Wednesday, April 9, 2008
“How can success make us arrogant or failure lead us astray,
when we participate in the sufferings of God by living in this world?”

A statue memorializing Bonhoeffer as a martyr stands on the West Front of Westminster Abbey.
Born on February 4, 1906, Dietrich Bonhoeffer began his theological education in 1923 to the mild surprise of his upper middle-class family. Following what he would later call a sort of conversion experience, Bonhoeffer intensified his focus on contemporary theological problems facing the church. With the ascendancy of the Nazi party in Germany in the early 1930s, Bonhoeffer was among the first of the German theologians to perceive the pervasiveness and significance of the looming threat.

When the pro-Nazi German Christian party won the church elections in the summer of 1933, Bonhoeffer quickly opposed the anti-Semitism of the Nazis. Bonhoeffer’s consistent and committed resistance to the Nazi regime included his support for and pastoral participation in the Confessing Church along with other prominent Protestant theologians like Karl Barth and Martin Niemöller. His resistance also lent new depths to his intricate association with the broader ecumenical movement.

When the effectiveness of the Confessing Church’s opposition to Hitler was blunted and his efforts to bring the moral authority of the ecumenical movement to bear met with failure, Bonhoeffer became involved with the so-called Abwehr conspiracy, which was intended to assassinate Hitler and end the war.

After imprisonment for his role in the escape of Jews to Switzerland, Bonhoeffer was implicated in the failed assassination attempt of July 20, 1944. At the age of 39, he was hanged by the SS at the Flossenbürg concentration camp on April 9, 1945, just weeks before the liberation of the area under Allied troops.

**DATASET RECORDS**

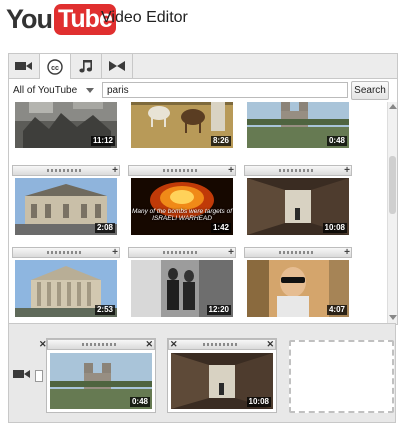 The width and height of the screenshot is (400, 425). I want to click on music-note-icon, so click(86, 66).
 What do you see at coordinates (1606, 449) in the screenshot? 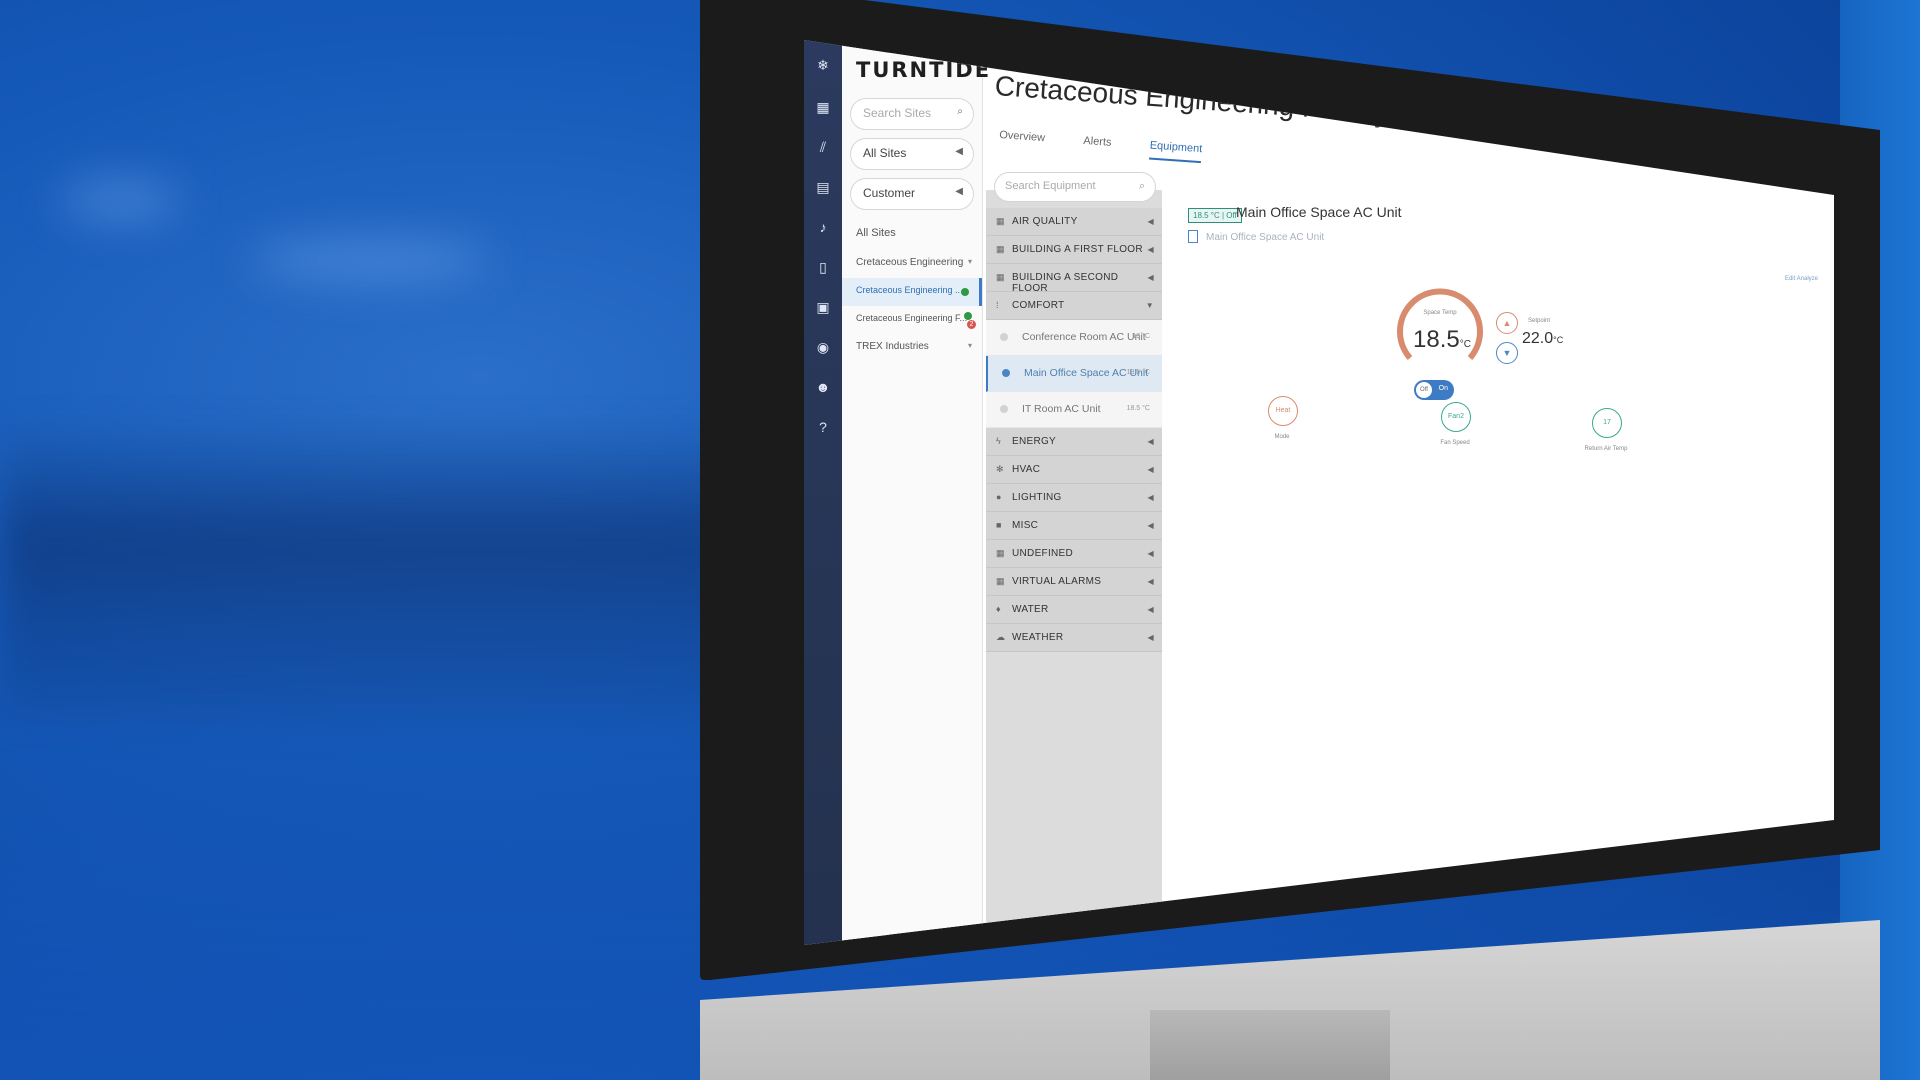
--
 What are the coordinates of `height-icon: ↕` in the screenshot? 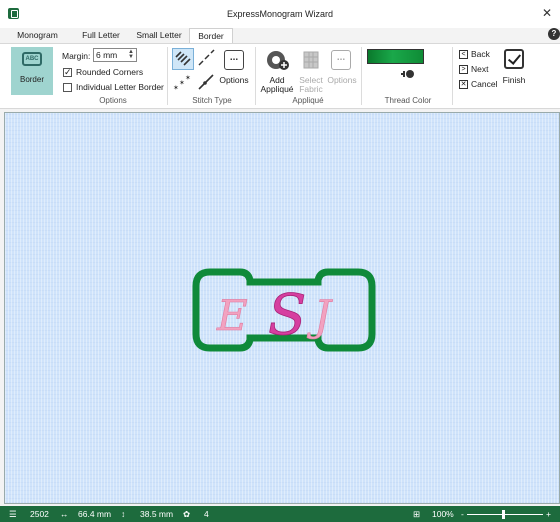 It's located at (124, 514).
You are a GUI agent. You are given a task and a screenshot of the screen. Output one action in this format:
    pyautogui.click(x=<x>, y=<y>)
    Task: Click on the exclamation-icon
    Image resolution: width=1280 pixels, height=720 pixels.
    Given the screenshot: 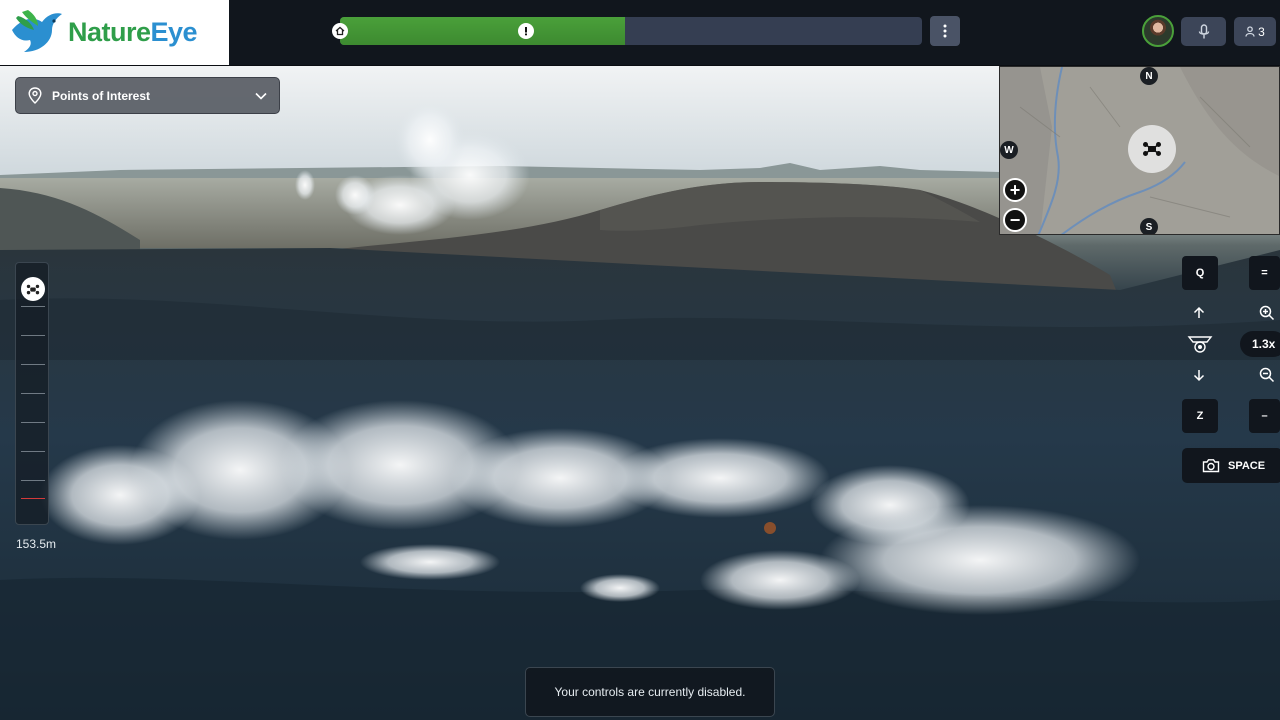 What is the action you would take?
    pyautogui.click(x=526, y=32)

**YOUR TASK**
Copy out the passage on Dietrich Bonhoeffer in full, word for word. The rows are separate from the passage on Dietrich Bonhoeffer.

**SOLUTION**
Wednesday, April 9, 2008
“How can success make us arrogant or failure lead us astray,
when we participate in the sufferings of God by living in this world?”

A statue memorializing Bonhoeffer as a martyr stands on the West Front of Westminster Abbey.
Born on February 4, 1906, Dietrich Bonhoeffer began his theological education in 1923 to the mild surprise of his upper middle-class family. Following what he would later call a sort of conversion experience, Bonhoeffer intensified his focus on contemporary theological problems facing the church. With the ascendancy of the Nazi party in Germany in the early 1930s, Bonhoeffer was among the first of the German theologians to perceive the pervasiveness and significance of the looming threat.

When the pro-Nazi German Christian party won the church elections in the summer of 1933, Bonhoeffer quickly opposed the anti-Semitism of the Nazis. Bonhoeffer’s consistent and committed resistance to the Nazi regime included his support for and pastoral participation in the Confessing Church along with other prominent Protestant theologians like Karl Barth and Martin Niemöller. His resistance also lent new depths to his intricate association with the broader ecumenical movement.

When the effectiveness of the Confessing Church’s opposition to Hitler was blunted and his efforts to bring the moral authority of the ecumenical movement to bear met with failure, Bonhoeffer became involved with the so-called Abwehr conspiracy, which was intended to assassinate Hitler and end the war.

After imprisonment for his role in the escape of Jews to Switzerland, Bonhoeffer was implicated in the failed assassination attempt of July 20, 1944. At the age of 39, he was hanged by the SS at the Flossenbürg concentration camp on April 9, 1945, just weeks before the liberation of the area under Allied troops.